Diversify your Career Options Recap

posted Feb 13, 2015, 7:07 AM by Nadia Jaber   [ updated Sep 30, 2016, 2:15 PM by Alexandra Weinheimer ]

by Nadia Jaber

On February 5th 2015, the GCA hosted a panel event aimed at introducing graduate students to a variety of career options. The panelists included Steven Isaacman, CEO of PhD Skincare; Zach Marks, co-founder of Oystir; and Damon Love, oncology medical science liaison at Eli Lilly. The discussion flowed from networking to skill-building and back. Here are a few highlights.


How can I explore my non-academic career options?

Dr. Isaacman suggests using LinkedIn or Monster, two job posting websites, to explore your options. Check out the postings and what their requirements are. If you’re interested, find someone in that same job and ask for an informational interview. He admitted that as an undergraduate and graduate student, he found people with a career he was interested in, called them and said “I want to do what you do!”. He landed multiple internships and gained extensive experience this way. Dr. Isaacman stressed another big tip – write better emails! The professional you are contacting is probably willing to help you out, but their time is their most valuable resource; acknowledge this, and keep your emails concise. Be clear about your intentions and your background.

 

Should I tell my advisor I want a non-academic career?

The panelists all agreed – YES. Although there is a lot of pressure for us to stay in academia, you have to look out for yourself and do what’s best for you, even if that means you may “disappoint” your advisor. Dr. Love points out that if they are turned off by your non-academic interests, then they aren’t the right person to advise you anyhow. Consider finding a career mentor outside of the academic setting. On the other hand, your advisor may have some experience and connections that could be useful to you. The only way to find out is to have that conversation. Dr. Isaacman recommends being upfront about it, and very early on in your graduate studies; you don’t want to mislead him/her, either. The alternative is being stuck in a career that you aren’t satisfied with.

 

What skills are desirable for non-academic jobs?

Each of the panelists had varying opinions on this question. Dr. Isaacman values problem solving, writing, presentation skills and salesmanship for his budding business. He argues that PhD students have extensive experience in sales – we have to sell our research and ideas every time we write a proposal, grant, paper, give a talk or explain a poster. Channel these skills if you want to enter the business world.

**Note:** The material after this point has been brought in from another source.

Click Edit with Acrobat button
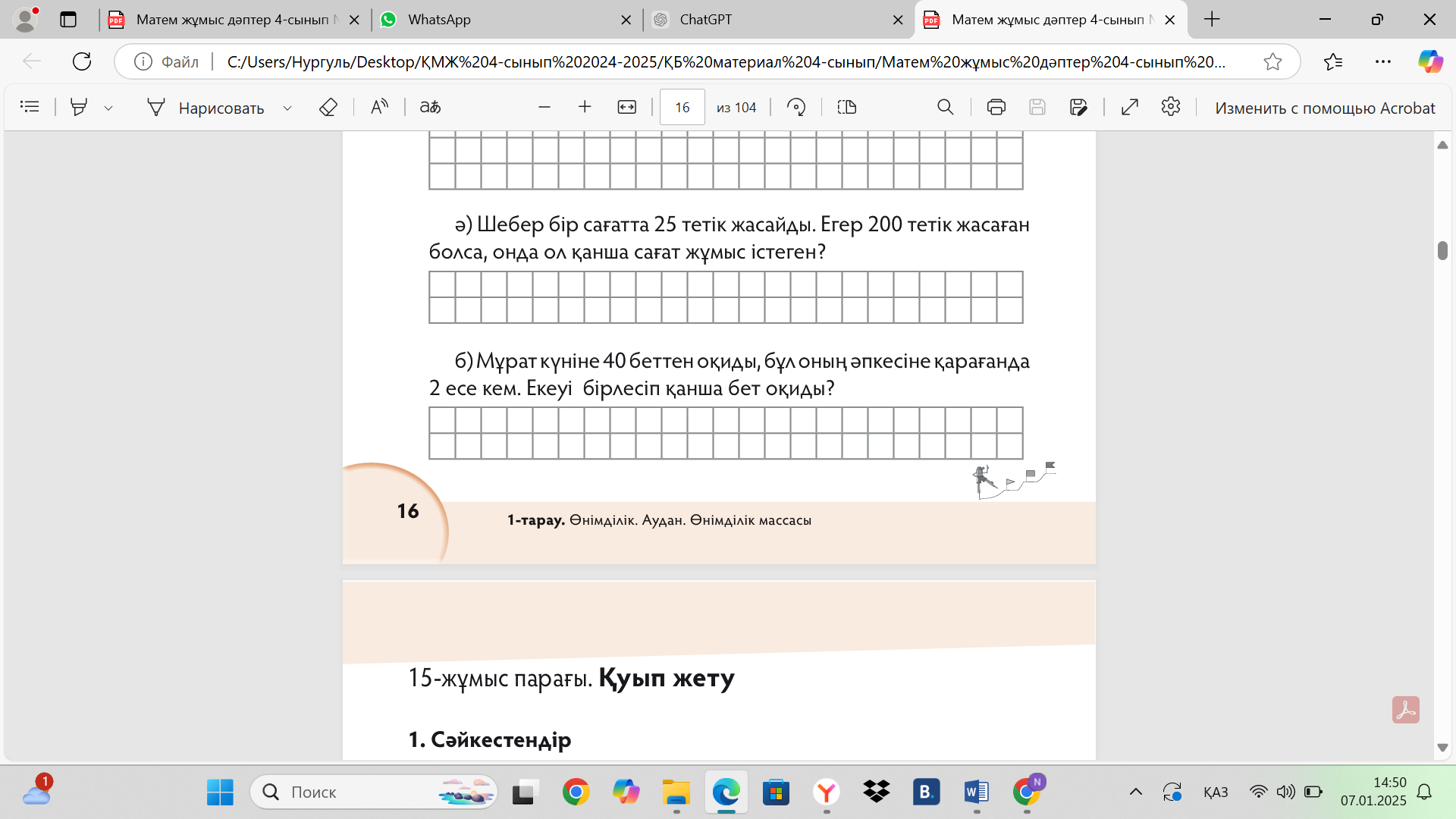click(x=1324, y=108)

On the other hand, Dr. Love said “soft skills” like affability and creativity are important for every field. Any employer wants to know that you will be a good co-worker and teammate. This will come across in your interviews and references.

 

What’s your advice for a graduate student trying to network?

Dr. Love had a number of good tips. First, start on LinkedIn. Make sure you have a stellar profile and it will get you the exposure you’re looking for. Once you’ve connected with people virtually, meet them in person at networking happy hours, conferences, NYAS meetings and so on. You can also ask to arrange an informational interview with him/her, which is a great way to network and educate yourself on a particular career path. When you are networking in person, simply try to find common ground – your research, interests, hobbies etc. Think about what you can offer them as much as what they may be able to offer you. Also, don’t spend all your time in one corner; spread out and talk to as many people as you can.

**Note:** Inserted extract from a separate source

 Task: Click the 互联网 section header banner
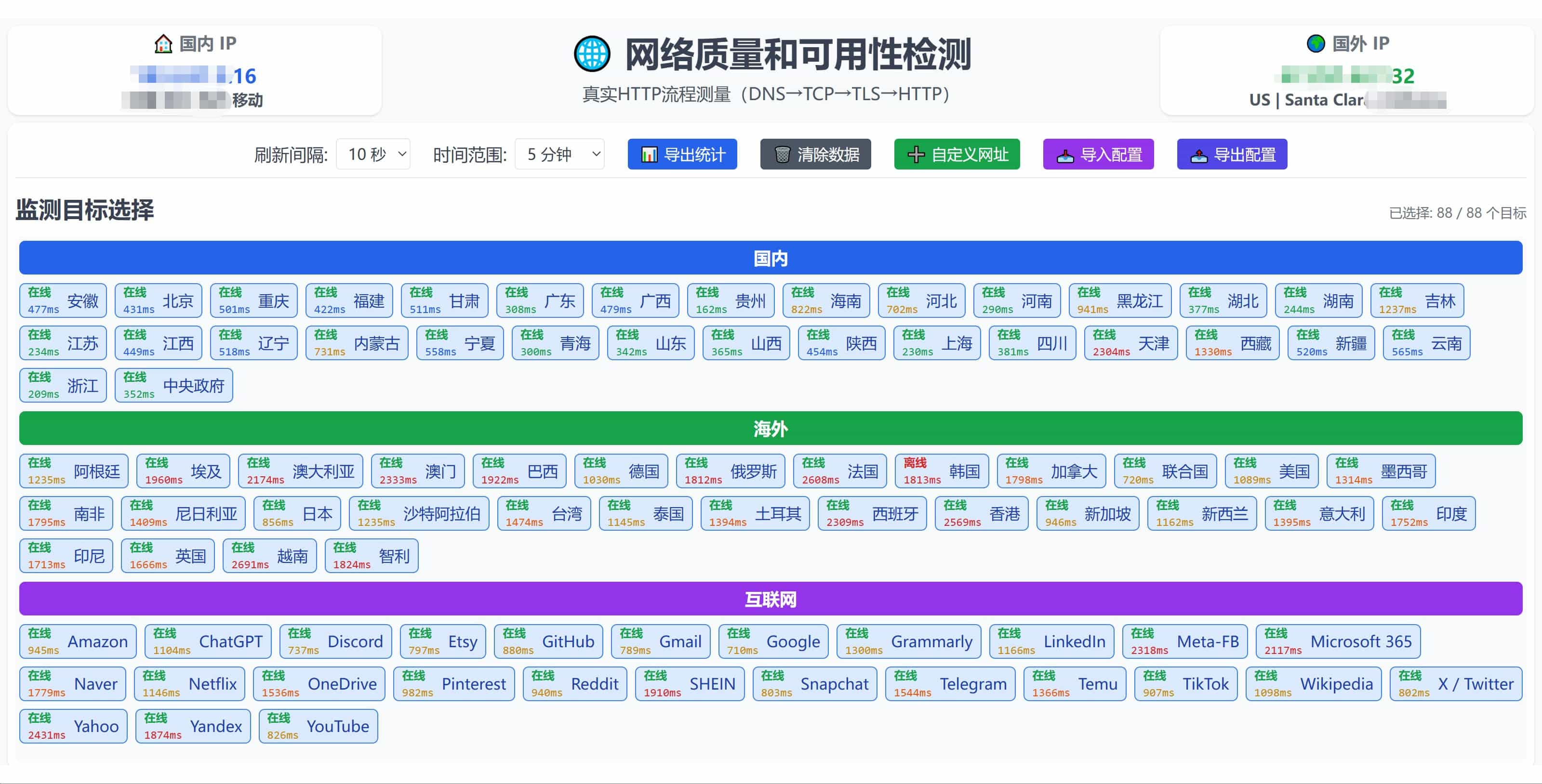pyautogui.click(x=771, y=599)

Dr. Isaacman suggests networking in your immediate network – family, friends, classmates. If you explain what your ideal job is, chances are someone will have a connection. Try the “broadcast email”: describe your experience and ideal job, include your resume and send it to everyone you know. Your network can easily forward it to their network, and you’re reach has just become exponential. When asked about cold calling/networking (reaching out to someone you have no formal connection with), the panelists agreed you have nothing to lose, so go for it!


How can I make myself a good job candidate?

Dr. Love suggests finding a career mentor – someone who is a veteran in your field of interest, who can guide you along your career development journey. Ask him/her if they can suggest a number of distinct steps you should follow to break into the field. Also look to the resources we have here on campus, at the Career Center and IREP office. He also mentioned that if you want to do a postdoc, make sure it aligns with your final career goals (more advice on that here).

Dr. Isaacman suggests thinking about ways you can make yourself stand out from all the other applicants. You have to sell yourself – so make sure you are eye-catching! Mr. Marks suggests achieving this through your “extra-curricular” activities. Having experiences and interests outside of the laboratory/office will set you apart from other graduate students and makes you a more attractive candidate. They also reminded us to tailor our applications and resumes to the specific job position. Know everything you can about the company and make sure both of your missions and statements align.